With debate over the new 2012 farm bill just beginning, arguments are beginning about who gets a bite out of downsized USDA budget dollars. It may take an exterminator to eliminate the bad policies before new ones can be put into place. Either way, lots of other people’s money is at stake.
Basic Langdonomics (that’s the measure of economic gains on the farm here at Langdon) state that it is better to profit and be taxed than never to have profited at all.
With fair profits, taxes can be paid for the good of everyone. Without profitable farms, our schools, our roads, and everything we have in rural Midwestern communities starts to crumble like vermin infested tenements.
Our farm economy has become dependent in part on grain subsidies and big-agribusiness-instigated quotas of a few products at the expense of a broader economy. That’s one reason why bioenergy is such a big deal in rural America. It’s a chance to sell more products into a new and independent marketplace.
In our livestock markets, a limited number of big corporations are responsible for such a huge part of the trade that it’s hard to tell if values are based on anything that’s real.

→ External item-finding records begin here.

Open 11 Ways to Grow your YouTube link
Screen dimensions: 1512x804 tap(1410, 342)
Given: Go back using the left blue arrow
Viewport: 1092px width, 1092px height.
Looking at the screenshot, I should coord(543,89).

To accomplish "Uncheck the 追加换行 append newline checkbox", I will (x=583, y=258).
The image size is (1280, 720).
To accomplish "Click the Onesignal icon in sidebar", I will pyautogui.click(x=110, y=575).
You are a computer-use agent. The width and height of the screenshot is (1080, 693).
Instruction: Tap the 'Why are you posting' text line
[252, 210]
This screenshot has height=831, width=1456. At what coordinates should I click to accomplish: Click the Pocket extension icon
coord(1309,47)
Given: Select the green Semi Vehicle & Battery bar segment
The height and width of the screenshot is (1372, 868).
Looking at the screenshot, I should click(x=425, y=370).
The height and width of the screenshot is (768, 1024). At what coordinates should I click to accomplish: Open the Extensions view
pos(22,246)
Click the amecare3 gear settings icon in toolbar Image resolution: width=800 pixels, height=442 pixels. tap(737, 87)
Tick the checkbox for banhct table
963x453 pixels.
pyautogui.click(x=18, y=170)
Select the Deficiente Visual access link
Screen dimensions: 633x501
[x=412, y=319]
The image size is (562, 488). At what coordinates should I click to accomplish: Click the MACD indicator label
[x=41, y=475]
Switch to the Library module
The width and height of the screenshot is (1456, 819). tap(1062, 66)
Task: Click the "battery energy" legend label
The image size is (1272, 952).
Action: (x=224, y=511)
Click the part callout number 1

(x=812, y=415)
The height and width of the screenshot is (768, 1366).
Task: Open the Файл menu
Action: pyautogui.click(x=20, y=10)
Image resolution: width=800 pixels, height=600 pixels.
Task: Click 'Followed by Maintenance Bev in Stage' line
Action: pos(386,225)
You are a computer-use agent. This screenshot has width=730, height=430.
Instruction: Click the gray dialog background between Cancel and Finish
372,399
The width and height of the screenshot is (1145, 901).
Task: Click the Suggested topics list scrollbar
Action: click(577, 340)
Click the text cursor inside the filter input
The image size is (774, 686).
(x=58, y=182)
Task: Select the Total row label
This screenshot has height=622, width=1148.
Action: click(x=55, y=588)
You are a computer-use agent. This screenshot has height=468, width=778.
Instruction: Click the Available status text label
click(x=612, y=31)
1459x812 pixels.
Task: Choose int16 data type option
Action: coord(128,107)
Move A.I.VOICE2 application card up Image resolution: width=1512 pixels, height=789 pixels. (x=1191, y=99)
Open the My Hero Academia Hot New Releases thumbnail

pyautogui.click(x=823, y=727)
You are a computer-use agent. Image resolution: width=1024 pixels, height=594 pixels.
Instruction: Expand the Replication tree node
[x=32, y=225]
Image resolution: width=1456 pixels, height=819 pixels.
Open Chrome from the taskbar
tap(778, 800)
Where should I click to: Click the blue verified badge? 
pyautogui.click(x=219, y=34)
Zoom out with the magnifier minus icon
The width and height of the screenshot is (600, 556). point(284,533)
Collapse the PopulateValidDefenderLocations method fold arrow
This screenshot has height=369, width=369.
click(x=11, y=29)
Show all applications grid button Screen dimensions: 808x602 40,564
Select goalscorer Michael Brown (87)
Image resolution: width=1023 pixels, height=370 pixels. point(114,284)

Now we face increasing competition from other free trade competitors. They say our subsidies aren’t fair and we have to buy more from them or they will tax our exports into oblivion.
Anyone care for tea?
Cotton production and textile jobs have moved to other continents, along with a lot more manufacturing jobs. We already know about the doubtful safety of foreign food. And livestock diseases in other parts of the world, imported because of trade mandates, could sicken herds and break the backs of independent producers here at home.
[imgcontainer left] [img:Packard.jpg] [source]Sherlock77[/source] A 1947 Packard. [/imgcontainer]
U.S. farmers lose as U.S. consumers are being told to accept the risk of buying unsafe food.
Most of us can only take so much. But a rat just keeps on taking. It’s all about other people’s money and watered down laws.
Sort of reminds me of a neighbor from the early ‘50s who drove an aged Packard sedan. In the days before powerful diesel engines, modern farms kept a big barrel of gasoline on hand to power the farm tractor.
Back then, everyone went to town on Saturday night. That’s when the neighbor would roam the countryside looking for a likely place to fill his car’s gas tank. Apparently one tank of gas per week wasn’t enough, so after awhile he removed the back seat from his car and installed two 50-gallon barrels which he also filled at someone else’s expense.
One wily farmer who’d had enough of it loaded his gas barrel with water, and the Packard died before making it home that night. Next day, all the neighbors smiled a little as they drove past the stalled car on their way to church.
I guess that proves there’s more than one way to kill a rat. But someone still has to set the trap.